私はこの日(8月15日)、沼田町、秩父別町、北竜町と三つの町のフットパス合計距離約31.5㎞を歩き少々疲れた。その疲れを北竜町温泉でゆっくりと癒した私だった。
《フットパスウォーク実施日 ’13/08/15 距離約10.6㎞》
ひまわりの里散策ルート
「ひまわり」をマチづくりの中核に据える北竜町のルートは、ひまわり畑(ひまわりの里)を後ろから、前から眺めるルートだった。町の担当者の親切な対応も印象に残る北竜町だった。
今回の北空知のフットバスウォークをするにあたり、私は事前に当該の町の担当部局に連絡を入れ、ルートの概要や留意点を取材することにした。というのも、このそらちフットバスで最初に訪れた栗山町でマップに記載されていたルートが現地へ行ってみて初めて閉鎖していたという事態に遭遇したために、その二の舞を避けたかったからだ。
北竜町の担当部局は教育委員会だった。担当者に連絡を入れると「北竜町へ来たら、役所にお出でいただくか、連絡を入れてほしい」と言われていた。
※ このルートのスタート&ゴール地点であり、私がこの日宿をとった道の駅とホテルが併設された「サンフラワー温泉」の建物です。
私はこの日(8月15日)三つ目のフットパスをスタートさせようと「道の駅 サンフラワー北竜」から教育委員会に電話を入れ、ルートのことを改めて尋ねた。すると、担当者がわざわざスタート地点まで来てくれるということになった。恐縮である。

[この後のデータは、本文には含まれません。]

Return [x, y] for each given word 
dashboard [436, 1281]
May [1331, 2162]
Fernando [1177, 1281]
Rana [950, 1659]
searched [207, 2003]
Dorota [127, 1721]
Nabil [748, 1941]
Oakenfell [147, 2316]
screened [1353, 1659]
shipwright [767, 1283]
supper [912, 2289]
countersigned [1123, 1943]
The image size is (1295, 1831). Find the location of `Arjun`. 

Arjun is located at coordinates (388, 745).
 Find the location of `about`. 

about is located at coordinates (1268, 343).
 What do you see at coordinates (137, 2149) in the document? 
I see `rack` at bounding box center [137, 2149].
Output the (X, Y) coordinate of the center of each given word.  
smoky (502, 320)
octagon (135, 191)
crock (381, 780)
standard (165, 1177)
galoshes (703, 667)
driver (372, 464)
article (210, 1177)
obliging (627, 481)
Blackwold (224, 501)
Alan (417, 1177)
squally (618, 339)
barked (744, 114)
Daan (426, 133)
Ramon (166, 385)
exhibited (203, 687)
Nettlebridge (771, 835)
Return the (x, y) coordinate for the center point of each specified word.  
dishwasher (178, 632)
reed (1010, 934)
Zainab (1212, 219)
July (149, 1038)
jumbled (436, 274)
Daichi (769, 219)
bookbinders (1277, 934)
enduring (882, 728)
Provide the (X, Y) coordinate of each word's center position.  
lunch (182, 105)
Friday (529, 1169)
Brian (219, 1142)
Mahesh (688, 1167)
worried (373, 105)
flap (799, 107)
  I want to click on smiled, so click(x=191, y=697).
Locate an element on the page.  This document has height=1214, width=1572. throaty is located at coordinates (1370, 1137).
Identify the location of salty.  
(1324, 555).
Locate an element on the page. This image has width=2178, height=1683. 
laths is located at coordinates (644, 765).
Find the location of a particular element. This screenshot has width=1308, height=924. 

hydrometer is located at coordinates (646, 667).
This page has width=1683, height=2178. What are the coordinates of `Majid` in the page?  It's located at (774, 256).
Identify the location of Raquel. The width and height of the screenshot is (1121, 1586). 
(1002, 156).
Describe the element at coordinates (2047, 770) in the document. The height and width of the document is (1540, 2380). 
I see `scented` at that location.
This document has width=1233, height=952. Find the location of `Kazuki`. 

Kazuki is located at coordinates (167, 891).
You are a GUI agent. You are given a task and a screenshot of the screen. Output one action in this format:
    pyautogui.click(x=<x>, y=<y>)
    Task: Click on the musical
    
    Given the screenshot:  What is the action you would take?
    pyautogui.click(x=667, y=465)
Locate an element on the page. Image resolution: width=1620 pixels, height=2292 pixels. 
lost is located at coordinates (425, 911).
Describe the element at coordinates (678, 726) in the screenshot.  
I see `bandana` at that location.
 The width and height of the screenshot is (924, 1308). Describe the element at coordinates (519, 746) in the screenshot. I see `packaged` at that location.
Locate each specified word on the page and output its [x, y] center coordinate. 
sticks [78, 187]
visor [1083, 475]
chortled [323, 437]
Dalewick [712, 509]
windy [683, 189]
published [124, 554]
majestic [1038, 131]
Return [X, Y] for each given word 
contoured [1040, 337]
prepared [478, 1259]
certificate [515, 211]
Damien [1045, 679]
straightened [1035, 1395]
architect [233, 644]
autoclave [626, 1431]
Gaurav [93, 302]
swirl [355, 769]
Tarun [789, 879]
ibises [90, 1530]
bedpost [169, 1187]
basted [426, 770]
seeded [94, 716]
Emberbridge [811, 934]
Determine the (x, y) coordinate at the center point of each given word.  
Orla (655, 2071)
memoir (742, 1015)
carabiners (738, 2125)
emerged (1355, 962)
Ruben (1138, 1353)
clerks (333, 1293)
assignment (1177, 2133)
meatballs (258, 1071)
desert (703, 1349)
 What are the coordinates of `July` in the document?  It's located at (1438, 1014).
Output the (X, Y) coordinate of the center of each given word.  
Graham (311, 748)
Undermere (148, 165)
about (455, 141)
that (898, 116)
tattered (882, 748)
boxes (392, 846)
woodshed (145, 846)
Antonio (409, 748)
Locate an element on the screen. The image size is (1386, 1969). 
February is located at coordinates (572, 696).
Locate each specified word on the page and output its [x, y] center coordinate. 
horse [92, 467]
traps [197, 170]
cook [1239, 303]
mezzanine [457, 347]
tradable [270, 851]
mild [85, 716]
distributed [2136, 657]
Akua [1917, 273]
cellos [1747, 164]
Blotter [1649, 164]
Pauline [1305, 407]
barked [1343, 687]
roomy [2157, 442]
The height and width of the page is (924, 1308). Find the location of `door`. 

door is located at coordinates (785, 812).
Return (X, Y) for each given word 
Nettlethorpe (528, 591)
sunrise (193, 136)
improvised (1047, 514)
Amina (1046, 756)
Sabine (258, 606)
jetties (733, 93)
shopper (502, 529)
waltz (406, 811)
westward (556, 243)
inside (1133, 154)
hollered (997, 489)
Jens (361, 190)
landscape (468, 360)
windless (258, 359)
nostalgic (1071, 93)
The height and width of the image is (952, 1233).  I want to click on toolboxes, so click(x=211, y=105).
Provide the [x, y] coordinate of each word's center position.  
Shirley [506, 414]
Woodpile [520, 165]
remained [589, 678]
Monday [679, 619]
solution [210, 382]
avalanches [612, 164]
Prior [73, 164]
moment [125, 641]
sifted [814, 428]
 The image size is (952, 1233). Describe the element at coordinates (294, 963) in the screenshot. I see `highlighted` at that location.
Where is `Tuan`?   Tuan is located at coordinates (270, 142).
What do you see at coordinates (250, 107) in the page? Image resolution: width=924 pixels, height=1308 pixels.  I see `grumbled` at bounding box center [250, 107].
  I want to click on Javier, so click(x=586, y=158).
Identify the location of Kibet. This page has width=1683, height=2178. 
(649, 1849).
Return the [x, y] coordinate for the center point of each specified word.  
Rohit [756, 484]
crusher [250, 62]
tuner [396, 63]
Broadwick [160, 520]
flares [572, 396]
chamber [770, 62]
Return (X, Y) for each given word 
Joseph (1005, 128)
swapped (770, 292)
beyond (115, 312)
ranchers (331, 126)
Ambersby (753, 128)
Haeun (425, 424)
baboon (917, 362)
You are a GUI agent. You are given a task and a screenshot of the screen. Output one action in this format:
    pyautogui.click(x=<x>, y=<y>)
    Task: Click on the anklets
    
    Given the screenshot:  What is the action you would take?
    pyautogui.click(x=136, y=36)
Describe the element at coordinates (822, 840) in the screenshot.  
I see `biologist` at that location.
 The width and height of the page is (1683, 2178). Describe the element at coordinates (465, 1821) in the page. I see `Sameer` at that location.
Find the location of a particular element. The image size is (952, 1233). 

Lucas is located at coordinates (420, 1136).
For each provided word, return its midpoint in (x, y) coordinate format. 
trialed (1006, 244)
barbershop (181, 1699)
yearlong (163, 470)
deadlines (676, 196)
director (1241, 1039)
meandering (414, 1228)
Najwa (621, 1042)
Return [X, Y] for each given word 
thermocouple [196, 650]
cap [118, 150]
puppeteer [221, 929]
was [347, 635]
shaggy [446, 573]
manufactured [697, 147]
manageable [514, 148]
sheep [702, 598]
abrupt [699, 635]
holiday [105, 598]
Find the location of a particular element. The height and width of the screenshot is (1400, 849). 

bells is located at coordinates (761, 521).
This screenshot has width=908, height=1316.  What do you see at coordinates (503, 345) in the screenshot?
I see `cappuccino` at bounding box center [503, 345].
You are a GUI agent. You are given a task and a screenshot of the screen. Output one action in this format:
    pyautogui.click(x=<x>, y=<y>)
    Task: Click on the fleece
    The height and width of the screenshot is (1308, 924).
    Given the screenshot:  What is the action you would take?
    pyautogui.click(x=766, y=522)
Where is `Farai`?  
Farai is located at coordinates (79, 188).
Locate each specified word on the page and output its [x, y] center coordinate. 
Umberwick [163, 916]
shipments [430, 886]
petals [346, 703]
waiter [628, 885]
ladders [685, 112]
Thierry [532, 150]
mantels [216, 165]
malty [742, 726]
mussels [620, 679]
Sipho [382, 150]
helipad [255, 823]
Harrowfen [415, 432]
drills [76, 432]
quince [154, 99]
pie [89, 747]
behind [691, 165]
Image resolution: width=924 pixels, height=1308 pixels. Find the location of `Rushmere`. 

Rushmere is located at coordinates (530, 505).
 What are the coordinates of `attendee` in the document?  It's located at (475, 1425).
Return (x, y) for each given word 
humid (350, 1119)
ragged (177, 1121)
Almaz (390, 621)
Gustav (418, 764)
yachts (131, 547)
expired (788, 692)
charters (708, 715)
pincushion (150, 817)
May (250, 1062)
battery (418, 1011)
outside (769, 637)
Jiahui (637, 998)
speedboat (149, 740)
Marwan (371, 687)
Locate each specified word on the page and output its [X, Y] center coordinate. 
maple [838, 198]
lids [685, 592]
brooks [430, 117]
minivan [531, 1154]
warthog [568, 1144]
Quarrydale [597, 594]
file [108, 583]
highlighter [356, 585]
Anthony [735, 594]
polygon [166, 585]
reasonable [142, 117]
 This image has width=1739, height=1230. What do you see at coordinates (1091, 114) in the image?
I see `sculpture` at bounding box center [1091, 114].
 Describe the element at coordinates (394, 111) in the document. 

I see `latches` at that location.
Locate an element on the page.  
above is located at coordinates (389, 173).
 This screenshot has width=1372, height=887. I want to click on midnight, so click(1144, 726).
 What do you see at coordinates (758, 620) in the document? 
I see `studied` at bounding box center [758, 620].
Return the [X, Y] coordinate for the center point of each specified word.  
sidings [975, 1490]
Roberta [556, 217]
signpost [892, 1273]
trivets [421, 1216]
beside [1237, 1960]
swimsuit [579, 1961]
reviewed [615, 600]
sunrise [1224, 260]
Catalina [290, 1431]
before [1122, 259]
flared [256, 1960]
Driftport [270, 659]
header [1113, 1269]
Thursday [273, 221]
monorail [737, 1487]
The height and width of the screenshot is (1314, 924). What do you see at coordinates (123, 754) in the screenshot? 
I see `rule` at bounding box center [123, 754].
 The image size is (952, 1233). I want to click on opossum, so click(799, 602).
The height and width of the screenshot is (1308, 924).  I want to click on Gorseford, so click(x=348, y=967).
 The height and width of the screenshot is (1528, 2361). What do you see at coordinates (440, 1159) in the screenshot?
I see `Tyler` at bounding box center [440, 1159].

というのも、マップを見ていただければ気が付くのだがマップの中に「眺望の丘」というのが2ヵ所あるのだ。私がその「眺望の丘」のことについて聞いたからだった。
町の人たちにとっては「眺望の丘」というと、私が向かう眺望の丘ではなく、もう一つの丘を指すのだというややこしい話だった。
※ 丁寧に説明に来ていただいた教育委員会の担当者です。
おーっと、なかなかスタートできない。担当者は私がルートを正確に回ることができるかどうか心配しているようだった。ただ、案内表示は完備しているという。私は担当者にお礼を言いつつスタートした。
最初は水田地帯が広がる中を歩く。わずかに傾斜した土地には棚田状に造成された水田が広がっている。
※ 北竜町もコースの要所要所にはご覧のような案内表示が立てられていました。
※ 米どころ北空知を象徴するような光景です。
やがてルートは「いちいの森」というところに誘う。通称オンコという立派な古木が立ち並び、散策路には歌碑がたくさん立てられていた。
※ たくさんの立派なイチイの木が見られた「イチイの森」ですが、逆光だったようですね。
そしてルートは北竜町が力を入れているひまわり畑(ひまわりの里)の裏側に回り込むように設定されていた。その路はひまわり畑の北西にあたるためひまわりの花が後ろを向いているのが残念だったが、後で南東側からも見ることができるので我慢しよう。
※ 有名な北竜町のヒマワリ畑を裏側から見るルートです。
ひまわり畑を過ぎると、車両通行禁止の脇道に入る。この脇道は整備が行き届いていなく雑草が繁茂しており、ハーフパンツで歩くには厳しかった。雑草が繁茂していたことでルートもはっきりしなかったが、ところどころに立てられた案内表示に助けられた。
※ 脇道に入ると写真のような雑草が目立つコースになったな、と思っていたら…
※ これは大変!ハーフパンツじゃ厳しい!コースでした。
※ 雑草通りを過ぎたら、個人の農家が養魚場のようなため池を造成していたようです。
車両が通行できない脇道を抜け、急な坂道を上ったところが目ざしていた「眺望の丘」だった。
※ 「眺望の丘」に登る途中に写真のような「縁結びのイチイ」と題したイチイの木がありました。
※ 「眺望の丘」からの眺望です。